Option C:  Take Your Ball and Go Home

This option involves re-thinking the direction of the organization over the next two years and beyond.  If Bill Smith decides that nobody is offering up what Santana is worth (and they aren't), is it a realistic option to re-sign him?

Of course it is, but it involves serious financial committment (which puts a choke hold on payroll flexibility), and creativity in filling other needs in the next couple of seasons.  Re-signing Santana means Minnesota would need to pony up a lot of money, but it also refortifies their bargaining position to trade him in the future.
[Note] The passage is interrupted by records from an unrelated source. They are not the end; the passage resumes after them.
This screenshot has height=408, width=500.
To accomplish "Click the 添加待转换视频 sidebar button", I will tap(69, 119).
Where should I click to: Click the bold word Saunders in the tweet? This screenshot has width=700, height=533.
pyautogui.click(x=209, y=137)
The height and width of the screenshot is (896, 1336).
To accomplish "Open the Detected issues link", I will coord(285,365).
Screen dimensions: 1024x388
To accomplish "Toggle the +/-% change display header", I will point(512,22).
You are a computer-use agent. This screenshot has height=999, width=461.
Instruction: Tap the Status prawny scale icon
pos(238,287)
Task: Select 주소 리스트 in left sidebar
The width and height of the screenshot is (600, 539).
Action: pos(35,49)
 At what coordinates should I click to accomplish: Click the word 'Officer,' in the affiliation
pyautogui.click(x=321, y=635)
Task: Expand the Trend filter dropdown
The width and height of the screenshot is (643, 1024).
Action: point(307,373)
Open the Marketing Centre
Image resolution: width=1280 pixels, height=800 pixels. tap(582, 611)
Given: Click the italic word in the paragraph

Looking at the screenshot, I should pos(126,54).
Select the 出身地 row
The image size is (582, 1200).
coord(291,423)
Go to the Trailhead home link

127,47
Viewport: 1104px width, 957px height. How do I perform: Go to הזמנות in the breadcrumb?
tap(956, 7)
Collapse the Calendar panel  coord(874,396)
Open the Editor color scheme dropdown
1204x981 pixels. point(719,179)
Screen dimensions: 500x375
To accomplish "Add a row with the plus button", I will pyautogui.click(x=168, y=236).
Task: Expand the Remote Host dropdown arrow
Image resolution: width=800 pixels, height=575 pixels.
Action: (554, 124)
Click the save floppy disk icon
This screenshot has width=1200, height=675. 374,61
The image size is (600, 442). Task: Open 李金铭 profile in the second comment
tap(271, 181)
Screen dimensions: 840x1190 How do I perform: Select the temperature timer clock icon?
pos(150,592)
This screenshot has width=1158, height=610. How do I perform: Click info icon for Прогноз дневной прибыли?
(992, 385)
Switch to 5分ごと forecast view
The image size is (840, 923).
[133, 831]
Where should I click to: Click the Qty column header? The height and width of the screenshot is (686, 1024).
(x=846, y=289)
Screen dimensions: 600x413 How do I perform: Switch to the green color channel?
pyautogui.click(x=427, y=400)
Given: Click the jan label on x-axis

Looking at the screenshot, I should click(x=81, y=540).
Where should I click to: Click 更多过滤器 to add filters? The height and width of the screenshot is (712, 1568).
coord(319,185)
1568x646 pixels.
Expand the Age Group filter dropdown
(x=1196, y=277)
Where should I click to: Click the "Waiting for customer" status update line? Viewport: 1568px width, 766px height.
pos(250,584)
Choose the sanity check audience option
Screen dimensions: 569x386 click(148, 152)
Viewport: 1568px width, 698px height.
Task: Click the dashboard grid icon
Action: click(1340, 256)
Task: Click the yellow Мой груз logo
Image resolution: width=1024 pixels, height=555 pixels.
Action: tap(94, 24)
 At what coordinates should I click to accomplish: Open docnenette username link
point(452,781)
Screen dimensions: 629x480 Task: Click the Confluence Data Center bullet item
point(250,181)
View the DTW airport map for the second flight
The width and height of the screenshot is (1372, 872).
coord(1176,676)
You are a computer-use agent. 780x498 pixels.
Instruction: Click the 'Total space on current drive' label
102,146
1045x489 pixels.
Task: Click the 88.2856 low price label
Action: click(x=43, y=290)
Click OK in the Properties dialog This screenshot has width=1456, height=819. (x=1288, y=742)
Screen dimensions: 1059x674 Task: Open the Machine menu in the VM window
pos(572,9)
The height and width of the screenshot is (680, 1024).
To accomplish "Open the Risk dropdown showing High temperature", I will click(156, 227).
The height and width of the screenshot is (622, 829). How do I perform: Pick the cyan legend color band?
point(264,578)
  1.  Re-signing Santana keeps Minnesota from a position where they "need" to trade him; it keeps them from being put into a position where they might need to accept less than he's worth or, worse still, it keeps them from being put into a position where they might need to accept two draft picks as compensation.
  2.  Re-signing Santana strengthens Minnesota's position should they decide to trade him at another juncture.  Not only does Johan already have the money he wants, but the recipient of his services won't have to deal with negotiating an extension or trying to bid against other clubs for his services.
  3.  Re-signing Santana sends a clear signal to the rest of baseball that the Twins aren't an organization that will automatically roll over and simply hand away a player who appears to be "out of their league".  The Twins have a reputation, deserved or not, of making a killing when acquiring minor league talent; this also means they have a reputation for dealing away their star players.
Additionally, in a different vein, re-signing Santana sends a message to the team that the organization expects them to compete in the short term.  Professional ballplayers shouldn't need inspiration to play to win, but there's something to be said when you're able to look at someone of Santana's stature in your locker room.  It's not a quantifiable factor (apart from how much better Johan would be than his replacement), but chemistry (on the field and in the clubhouse) matters.

Final Thoughts

It's clear to me that the Yankees and Red Sox are doing just enough to keep the other team from picking up Santana, while not committing enough of their own to get him for themselves.  I believe the Mets are more sincere in their interest, but are wary of depleting their entire farm system.  As a result, none of the three teams are presenting an offer that makes the effort of trading Santana worth the process.

This puts Bill Smith in a very precarious and potentially career-defining position.  Should something change and he's able to land one of the packages he's been asking for, he'll be dubbed a genious, one of the game's best general managers, and the perfect successor to Terry Ryan.  If Johan walks, he'll be labelled unfairly and blamed for not "taking what he could get"...when in reality, he wasn't being offered a fair deal in the first place, and therefore was in a winless situation.

I realize that taking a new direction, that re-signing Johan Santana to a long-term contract, is a financial risk and that it alters whatever future plans Bill Smith may have had for the Twins entering the '07/'08 off-season.  But I also believe that adaptation is a requirement to survive as a competetor in baseball, and it's important to be able to make those adjustments when things don't go to plan.

If I'm playing Bill Smith, I'm re-signing Johan Santana.  There are pros on the list and there are cons, but when you weigh each of the options available I believe that going in this direction puts the Twins in the best situation going forward.  Take Santana off the table, and find a new way to make the plan work.